Google has opened the doors to the Google Glass Explorer program, but the $1,500 requirement and possible supply limitations can be discouraging. But if you're a medical student at the University of California Irvine School of Medicine, you'll be able to get your hands on one without much fuss or worry.
UC Irvine now has the distinction of being the first to integrate Google Glass deeply into the school's academic life. Sure, there have been various experiments and field tests of using the smart eyewear in medical applications, but those have been mostly temporary or individual cases. In contrast, this is definitely a more massive program. First and second year students will be given Google Glass to use in their anatomy and clinical skill courses, while third and fourth years will be using them for their hospital rotations.

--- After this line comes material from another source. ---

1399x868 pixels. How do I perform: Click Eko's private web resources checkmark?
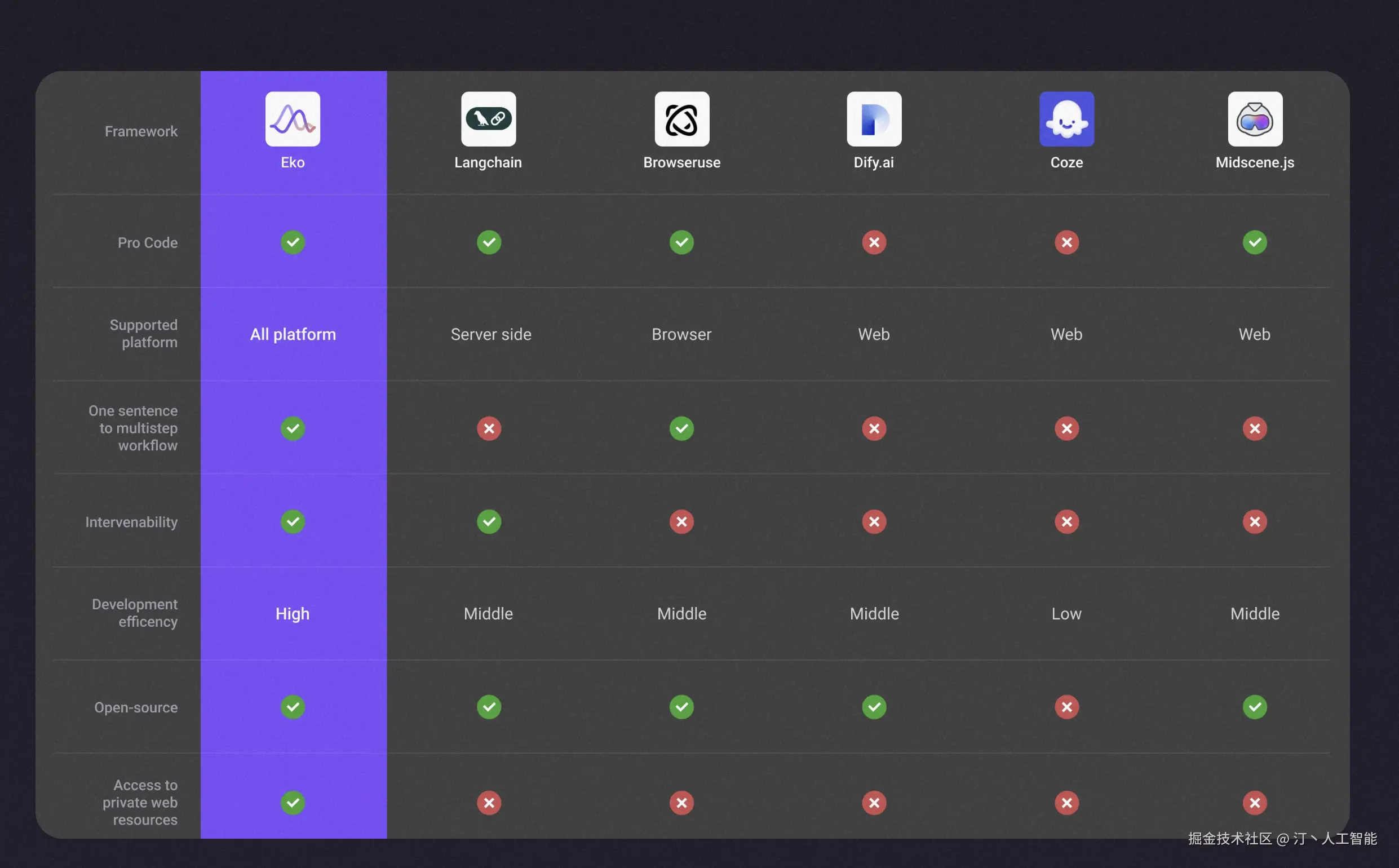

Dean of Medicine Dr. Ralph Clayman believes that digital technology helps deliver a better learning experience and that acclimating students to the different techonologies at their disposal can help improve medical practice in general. To some extent, Google Glass does make some sense in the medical field, particularly for doctors. These medical professionals more often than not require fast access to relevant information, sometimes even faster than what an assistant can provide. They also mostly work with their hands and Google Glass gives them that freedom without depriving them of the benefits of having a mobile device at hand.
But using Google Glass in an educational setting is one thing, and using it in actual practice is another. Google has been facing an uphill battle in getting Glass seen as an acceptable mobile device, especially when privacy and safety are concerned. This foray into the medical field, which seems to be more receptive of Google Glass than, say, transportation, might just be the image boost that Google needs to help sell Glass to the public.